Word and element pointing entries:
══════════

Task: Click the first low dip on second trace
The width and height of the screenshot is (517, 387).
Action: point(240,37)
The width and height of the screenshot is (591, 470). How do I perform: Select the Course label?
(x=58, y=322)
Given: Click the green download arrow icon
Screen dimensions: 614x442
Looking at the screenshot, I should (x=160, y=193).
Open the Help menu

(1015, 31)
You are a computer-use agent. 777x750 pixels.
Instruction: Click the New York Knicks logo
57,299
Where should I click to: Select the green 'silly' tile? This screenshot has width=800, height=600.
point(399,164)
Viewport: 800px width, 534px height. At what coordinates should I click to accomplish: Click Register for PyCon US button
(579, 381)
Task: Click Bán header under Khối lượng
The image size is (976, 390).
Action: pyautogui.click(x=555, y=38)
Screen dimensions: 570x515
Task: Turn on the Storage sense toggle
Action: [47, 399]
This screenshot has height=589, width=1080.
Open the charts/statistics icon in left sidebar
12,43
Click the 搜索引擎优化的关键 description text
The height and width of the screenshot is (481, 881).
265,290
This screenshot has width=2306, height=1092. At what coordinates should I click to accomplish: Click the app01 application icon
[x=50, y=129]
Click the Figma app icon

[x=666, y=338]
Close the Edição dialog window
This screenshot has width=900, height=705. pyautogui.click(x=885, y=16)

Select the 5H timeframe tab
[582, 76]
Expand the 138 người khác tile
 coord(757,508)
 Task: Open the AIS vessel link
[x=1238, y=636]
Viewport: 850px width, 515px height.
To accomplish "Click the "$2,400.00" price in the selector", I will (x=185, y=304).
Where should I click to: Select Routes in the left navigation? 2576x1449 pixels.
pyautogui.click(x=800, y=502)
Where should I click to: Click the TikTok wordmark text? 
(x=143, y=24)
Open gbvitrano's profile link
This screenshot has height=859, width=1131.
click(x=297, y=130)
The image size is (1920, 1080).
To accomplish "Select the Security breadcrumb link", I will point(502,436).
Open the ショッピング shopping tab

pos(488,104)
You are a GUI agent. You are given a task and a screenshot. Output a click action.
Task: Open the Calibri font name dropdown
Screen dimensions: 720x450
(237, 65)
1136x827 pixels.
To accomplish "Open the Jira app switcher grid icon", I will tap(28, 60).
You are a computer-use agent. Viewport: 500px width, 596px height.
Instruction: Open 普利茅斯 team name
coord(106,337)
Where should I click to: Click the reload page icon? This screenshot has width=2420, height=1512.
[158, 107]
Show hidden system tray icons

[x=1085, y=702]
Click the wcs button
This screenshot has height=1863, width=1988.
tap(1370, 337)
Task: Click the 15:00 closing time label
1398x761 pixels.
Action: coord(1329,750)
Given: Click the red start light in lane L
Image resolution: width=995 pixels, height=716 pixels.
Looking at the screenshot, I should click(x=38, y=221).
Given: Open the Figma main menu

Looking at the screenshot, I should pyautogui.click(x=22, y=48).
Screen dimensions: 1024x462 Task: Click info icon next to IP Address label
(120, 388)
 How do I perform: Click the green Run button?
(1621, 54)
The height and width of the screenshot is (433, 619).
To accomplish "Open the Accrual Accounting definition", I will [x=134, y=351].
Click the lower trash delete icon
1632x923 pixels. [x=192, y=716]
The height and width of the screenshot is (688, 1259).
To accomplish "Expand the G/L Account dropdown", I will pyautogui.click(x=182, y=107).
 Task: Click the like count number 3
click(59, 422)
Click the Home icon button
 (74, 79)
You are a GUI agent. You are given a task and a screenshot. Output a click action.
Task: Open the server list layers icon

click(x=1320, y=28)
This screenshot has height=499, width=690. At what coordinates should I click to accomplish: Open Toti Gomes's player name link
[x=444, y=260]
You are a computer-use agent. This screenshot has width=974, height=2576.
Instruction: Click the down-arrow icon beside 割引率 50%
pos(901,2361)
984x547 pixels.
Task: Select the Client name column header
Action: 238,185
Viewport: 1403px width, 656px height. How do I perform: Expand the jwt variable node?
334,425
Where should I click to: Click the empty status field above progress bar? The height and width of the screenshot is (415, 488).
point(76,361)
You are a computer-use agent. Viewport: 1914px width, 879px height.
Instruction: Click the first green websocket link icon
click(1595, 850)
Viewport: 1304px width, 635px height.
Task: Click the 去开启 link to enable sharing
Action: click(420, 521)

══════════

◆ **Aim**
Render the lines above as a Markdown table, skipping any blank lines. Use a "Row" column for the row number and a "Line" column for the text.

◆ **Solved problem**
| Row | Line |
|---|---|
| 1 | Task: Click the first low dip on second trace |
| 2 | The width and height of the screenshot is (517, 387). |
| 3 | Action: point(240,37) |
| 4 | The width and height of the screenshot is (591, 470). How do I perform: Select the Course label? |
| 5 | (x=58, y=322) |
| 6 | Given: Click the green download arrow icon |
| 7 | Screen dimensions: 614x442 |
| 8 | Looking at the screenshot, I should (x=160, y=193). |
| 9 | Open the Help menu |
| 10 | (1015, 31) |
| 11 | You are a computer-use agent. 777x750 pixels. |
| 12 | Instruction: Click the New York Knicks logo |
| 13 | 57,299 |
| 14 | Where should I click to: Select the green 'silly' tile? This screenshot has width=800, height=600. |
| 15 | point(399,164) |
| 16 | Viewport: 800px width, 534px height. At what coordinates should I click to accomplish: Click Register for PyCon US button |
| 17 | (579, 381) |
| 18 | Task: Click Bán header under Khối lượng |
| 19 | The image size is (976, 390). |
| 20 | Action: pyautogui.click(x=555, y=38) |
| 21 | Screen dimensions: 570x515 |
| 22 | Task: Turn on the Storage sense toggle |
| 23 | Action: [47, 399] |
| 24 | This screenshot has height=589, width=1080. |
| 25 | Open the charts/statistics icon in left sidebar |
| 26 | 12,43 |
| 27 | Click the 搜索引擎优化的关键 description text |
| 28 | The height and width of the screenshot is (481, 881). |
| 29 | 265,290 |
| 30 | This screenshot has width=2306, height=1092. At what coordinates should I click to accomplish: Click the app01 application icon |
| 31 | [x=50, y=129] |
| 32 | Click the Figma app icon |
| 33 | [x=666, y=338] |
| 34 | Close the Edição dialog window |
| 35 | This screenshot has width=900, height=705. pyautogui.click(x=885, y=16) |
| 36 | Select the 5H timeframe tab |
| 37 | [582, 76] |
| 38 | Expand the 138 người khác tile |
| 39 |  coord(757,508) |
| 40 |  Task: Open the AIS vessel link |
| 41 | [x=1238, y=636] |
| 42 | Viewport: 850px width, 515px height. |
| 43 | To accomplish "Click the "$2,400.00" price in the selector", I will (x=185, y=304). |
| 44 | Where should I click to: Select Routes in the left navigation? 2576x1449 pixels. |
| 45 | pyautogui.click(x=800, y=502) |
| 46 | Where should I click to: Click the TikTok wordmark text?  |
| 47 | (x=143, y=24) |
| 48 | Open gbvitrano's profile link |
| 49 | This screenshot has height=859, width=1131. |
| 50 | click(x=297, y=130) |
| 51 | The image size is (1920, 1080). |
| 52 | To accomplish "Select the Security breadcrumb link", I will point(502,436). |
| 53 | Open the ショッピング shopping tab |
| 54 | pos(488,104) |
| 55 | You are a GUI agent. You are given a task and a screenshot. Output a click action. |
| 56 | Task: Open the Calibri font name dropdown |
| 57 | Screen dimensions: 720x450 |
| 58 | (237, 65) |
| 59 | 1136x827 pixels. |
| 60 | To accomplish "Open the Jira app switcher grid icon", I will tap(28, 60). |
| 61 | You are a computer-use agent. Viewport: 500px width, 596px height. |
| 62 | Instruction: Open 普利茅斯 team name |
| 63 | coord(106,337) |
| 64 | Where should I click to: Click the reload page icon? This screenshot has width=2420, height=1512. |
| 65 | [158, 107] |
| 66 | Show hidden system tray icons |
| 67 | [x=1085, y=702] |
| 68 | Click the wcs button |
| 69 | This screenshot has height=1863, width=1988. |
| 70 | tap(1370, 337) |
| 71 | Task: Click the 15:00 closing time label |
| 72 | 1398x761 pixels. |
| 73 | Action: coord(1329,750) |
| 74 | Given: Click the red start light in lane L |
| 75 | Image resolution: width=995 pixels, height=716 pixels. |
| 76 | Looking at the screenshot, I should click(x=38, y=221). |
| 77 | Given: Open the Figma main menu |
| 78 | Looking at the screenshot, I should pyautogui.click(x=22, y=48). |
| 79 | Screen dimensions: 1024x462 Task: Click info icon next to IP Address label |
| 80 | (120, 388) |
| 81 |  How do I perform: Click the green Run button? |
| 82 | (1621, 54) |
| 83 | The height and width of the screenshot is (433, 619). |
| 84 | To accomplish "Open the Accrual Accounting definition", I will [x=134, y=351]. |
| 85 | Click the lower trash delete icon |
| 86 | 1632x923 pixels. [x=192, y=716] |
| 87 | The height and width of the screenshot is (688, 1259). |
| 88 | To accomplish "Expand the G/L Account dropdown", I will pyautogui.click(x=182, y=107). |
| 89 |  Task: Click the like count number 3 |
| 90 | click(59, 422) |
| 91 | Click the Home icon button |
| 92 |  (74, 79) |
| 93 | You are a GUI agent. You are given a task and a screenshot. Output a click action. |
| 94 | Task: Open the server list layers icon |
| 95 | click(x=1320, y=28) |
| 96 | This screenshot has height=499, width=690. At what coordinates should I click to accomplish: Open Toti Gomes's player name link |
| 97 | [x=444, y=260] |
| 98 | You are a computer-use agent. This screenshot has width=974, height=2576. |
| 99 | Instruction: Click the down-arrow icon beside 割引率 50% |
| 100 | pos(901,2361) |
| 101 | 984x547 pixels. |
| 102 | Task: Select the Client name column header |
| 103 | Action: 238,185 |
| 104 | Viewport: 1403px width, 656px height. How do I perform: Expand the jwt variable node? |
| 105 | 334,425 |
| 106 | Where should I click to: Click the empty status field above progress bar? The height and width of the screenshot is (415, 488). |
| 107 | point(76,361) |
| 108 | You are a computer-use agent. Viewport: 1914px width, 879px height. |
| 109 | Instruction: Click the first green websocket link icon |
| 110 | click(1595, 850) |
| 111 | Viewport: 1304px width, 635px height. |
| 112 | Task: Click the 去开启 link to enable sharing |
| 113 | Action: click(420, 521) |